Skip to content

Latest commit

 

History

History
735 lines (575 loc) · 19.5 KB

File metadata and controls

735 lines (575 loc) · 19.5 KB

API Design Standards and Guidelines

Overview

Consistent API design ensures that all modules provide clear, intuitive, and maintainable interfaces. All public APIs must follow these design principles.

API Design Principles

1. Consistency

  • Naming conventions - Use consistent naming across all APIs
  • Parameter ordering - Follow established parameter patterns
  • Return types - Use consistent return type patterns
  • Error handling - Uniform error handling approach

2. Clarity

  • Self-documenting - APIs should be obvious in purpose
  • Minimal surprise - Behavior should match expectations
  • Progressive disclosure - Simple for basic use, advanced options available

3. Composability

  • Chainable operations - Support method chaining where appropriate
  • Composable functions - Functions work well together
  • Flexible inputs - Accept various input types gracefully

Function Design Patterns

Function Signatures

# ✅ GOOD: Clear, typed function signature
def process_data(
    data: list[dict],
    *,
    normalize: bool = True,
    validate: bool = True,
    timeout: float = 30.0
) -> dict[str, Any]:
    """Process a list of data dictionaries.

    Args:
        data: List of dictionaries to process
        normalize: Whether to normalize data values
        validate: Whether to validate input data
        timeout: Maximum processing time in seconds

    Returns:
        Dictionary with processed data and metadata

    Raises:
        ValidationError: If validation fails and validate=True
        TimeoutError: If processing exceeds timeout
    """

**Dataset excerpts**
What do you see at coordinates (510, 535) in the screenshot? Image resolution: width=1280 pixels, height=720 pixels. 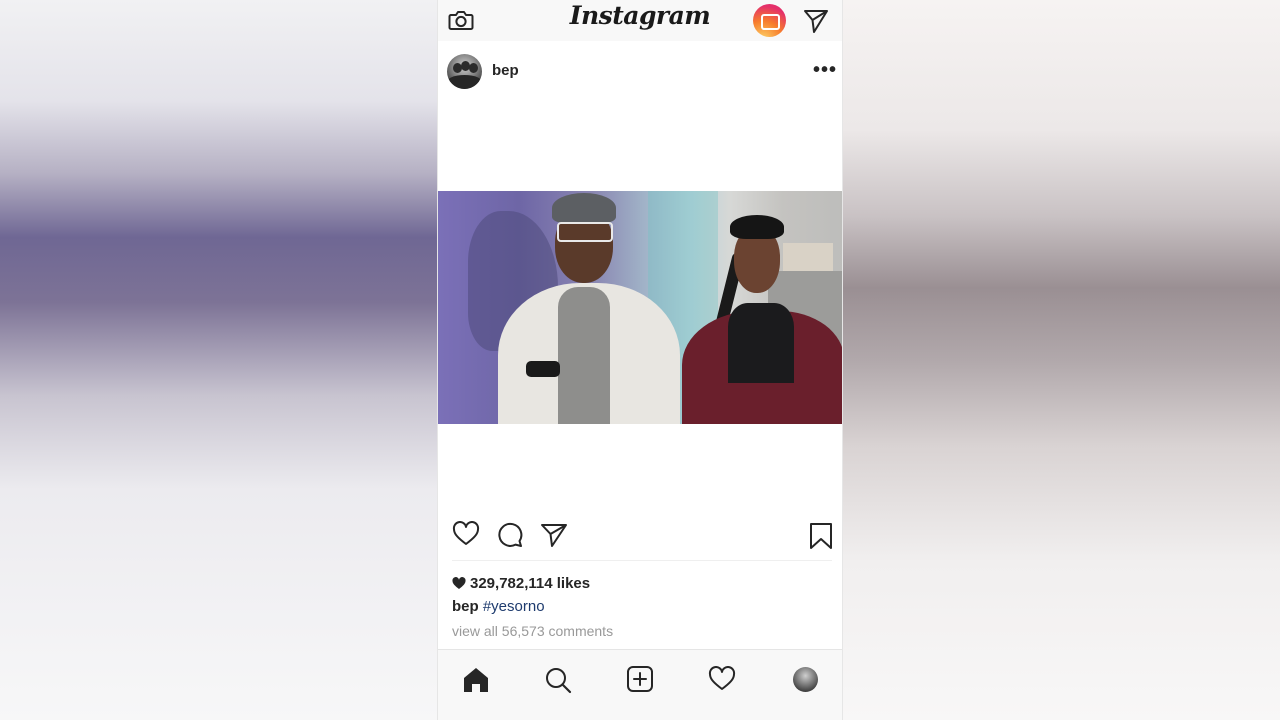 I see `comment-icon` at bounding box center [510, 535].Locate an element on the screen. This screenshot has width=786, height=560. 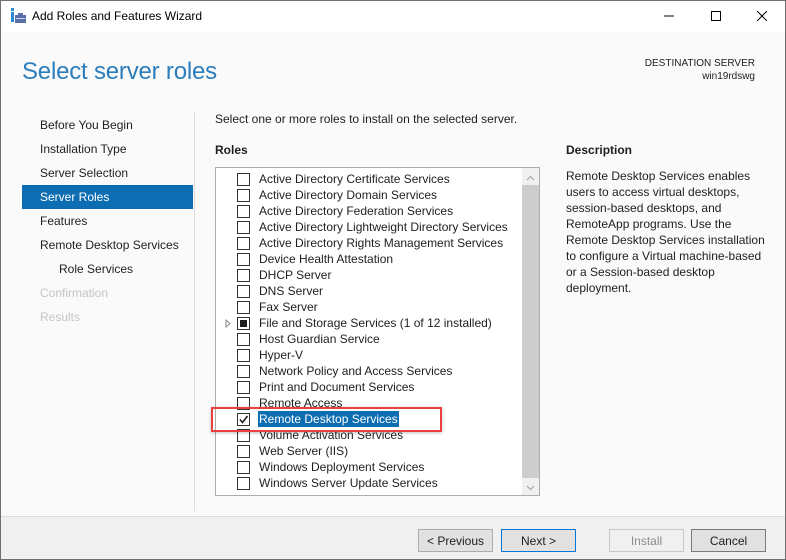
role-label: Active Directory Federation Services is located at coordinates (356, 211).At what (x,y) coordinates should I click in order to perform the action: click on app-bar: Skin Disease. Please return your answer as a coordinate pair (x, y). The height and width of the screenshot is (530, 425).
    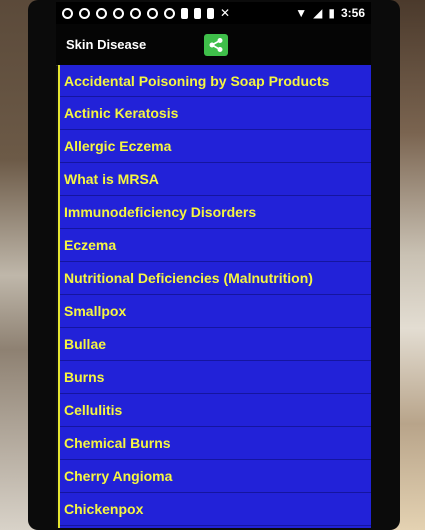
    Looking at the image, I should click on (214, 45).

**Study questions**
a – Rewrite the passage of the API design standards from "Function Signatures" up to and including "of data dictionaries.", changing "timeout" to "time_limit".
b – Which three API design principles does the API design standards page list?

**Activity answers**
a –
Function Signatures

# ✅ GOOD: Clear, typed function signature
def process_data(
    data: list[dict],
    *,
    normalize: bool = True,
    validate: bool = True,
    time_limit: float = 30.0
) -> dict[str, Any]:
    """Process a list of data dictionaries.

b – Consistency, Clarity, and Composability.